Hi Laurie, thanks for having me here for a visit!
I am proud to introduce myself today, which is a different feeling than I had a few years ago. Back then, I was deeply ashamed of myself. Today I am healthy and live in British Columbia, Canada as a freelance writer, author and poet.
I love to write, whether it is a poem or a content article. Some of my favorite moments in the day are the ones when my fingers fly with intention across the keyboard. Outside of writing, I enjoy going for walks in the beautiful nature of Canada’s west coast. I am very close to my parents too.
Can you tell me how old you were when you first began writing poetry?
I was in elementary school. I had my first poem published around that time, and I was ecstatic. In high school, I took a writing class and Advanced Placement English. My teachers, including Mr. and Mrs. Stenson, encouraged me to write creatively. I wrote poetry and had a short story published in The Claremont Review.
Do you edit your poetry?
I usually do, although not always. I write some of my poetry in ‘free write’ form, which means I write continuously without allowing myself to go back to edit lines or stop mid-sentence. I rarely edit those ones later.
I didn’t start doing deep edits of my poetry until last year. I realized that when I ‘shelved’ a poem, or put it away for a time, that when I returned to it I saw ways to improve it. I enjoy creating images that appeal to the readers’ senses. When I edit, I am able to strengthen the images. I can also modify punctuation and line breaks to improve the flow of the piece.
In the book’s introduction, you tell the reader that PI is loosely based on your own experiences. Would you mind telling us a bit more about that and the reasons that you wrote PI?
The book is not a memoir, although I had a reader mistakenly think that. Instead, the poetic journey of the woman in the book ties loosely to my past. I went through a period of depression during and after an unhealthy relationship that was verbally abusive, amongst other issues. After I tried to take my own life, family members swept me into therapy.
I began to journal, at my therapist’s suggestion, as a way to work through my troubled feelings. I began to write poetry, in addition to the journaling activity. I had not written poems in years. As I wrote more, I began to see the poems as the basis for a future collection to publish. I began to realize I was not alone in my feelings of depression following abuse, and hoped to help others who read my healing words.
Who should read PI?
The intended reader is adult as the serious issues might disturb a younger audience. I originally wrote the book to help women who suffer from abuse, depression, and/or low confidence. Male readers have sent me notes to say they have found the read helped them too. I want the book to motivate readers, especially people questioning whether there hope exists in the future. There are hopeful notes throughout the book.

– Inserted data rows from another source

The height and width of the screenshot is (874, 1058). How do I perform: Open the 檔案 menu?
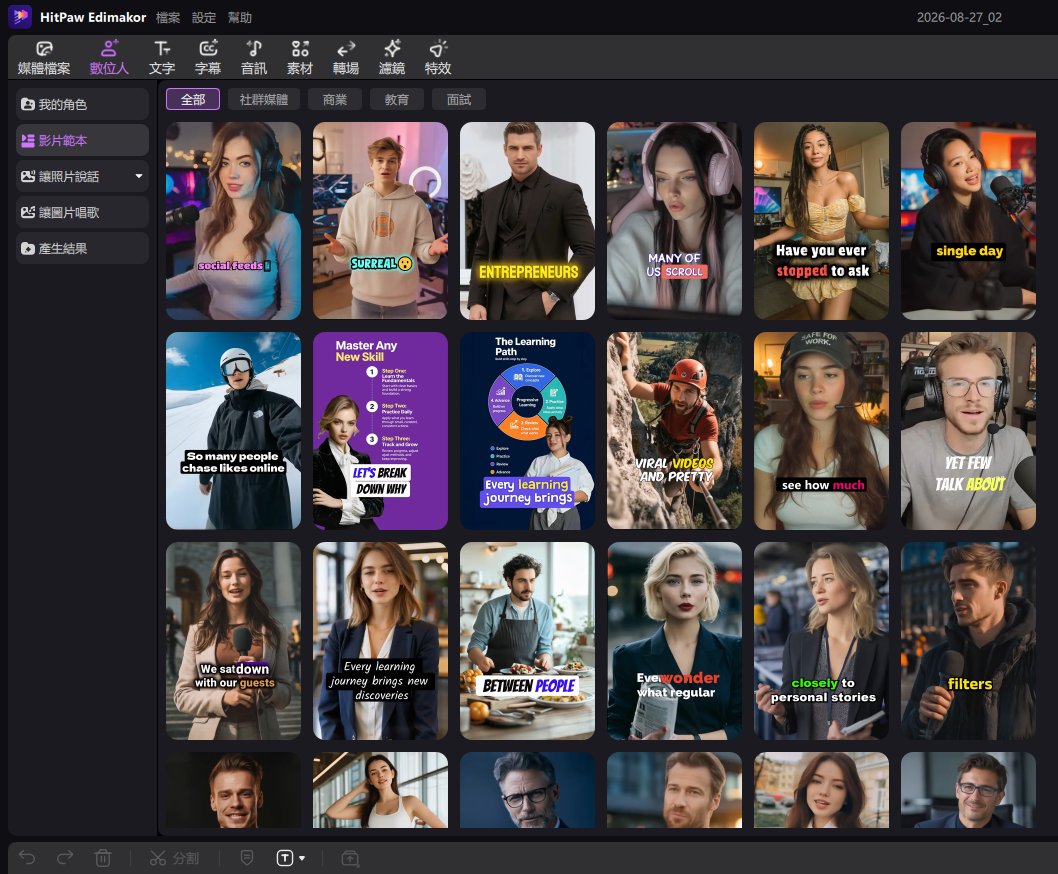(x=168, y=18)
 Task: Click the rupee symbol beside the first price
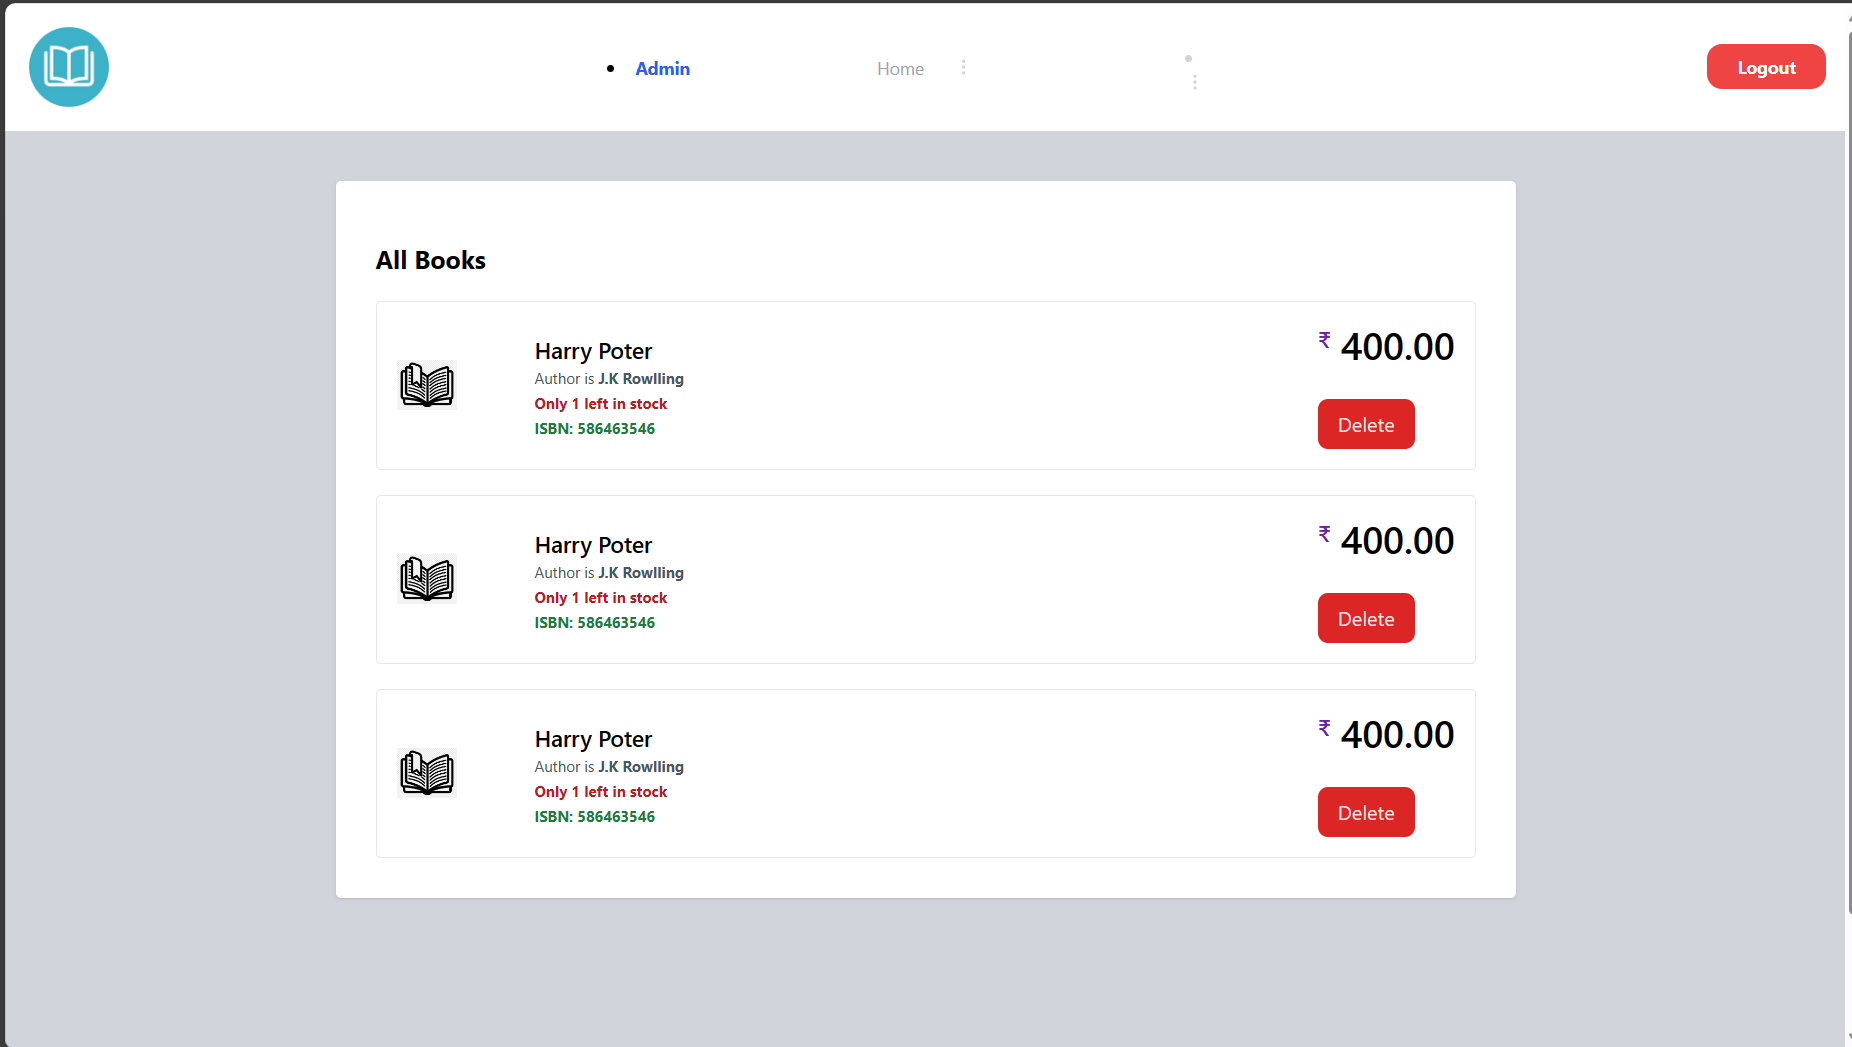tap(1324, 340)

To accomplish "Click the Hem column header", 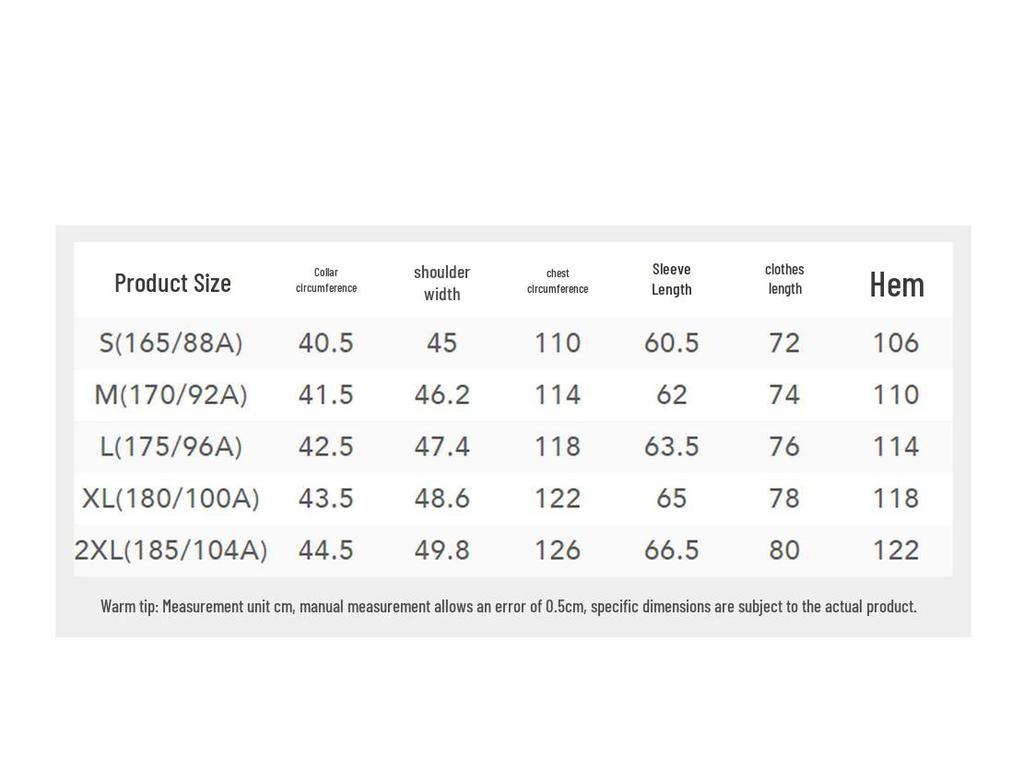I will (896, 285).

Is there a message that you want readers to get from PI?
I want readers to understand that while life is not easy, it is absolutely worth the struggles. I once thought I would not see a tomorrow. Today I am so thankful to be alive. I want readers to say to themselves, ‘hey this woman survived a horrific situation, and I can get through my stuff too.’ I want the reader to smile at the thought of a brighter day.
Thank you Christy it was a pleasure to have you.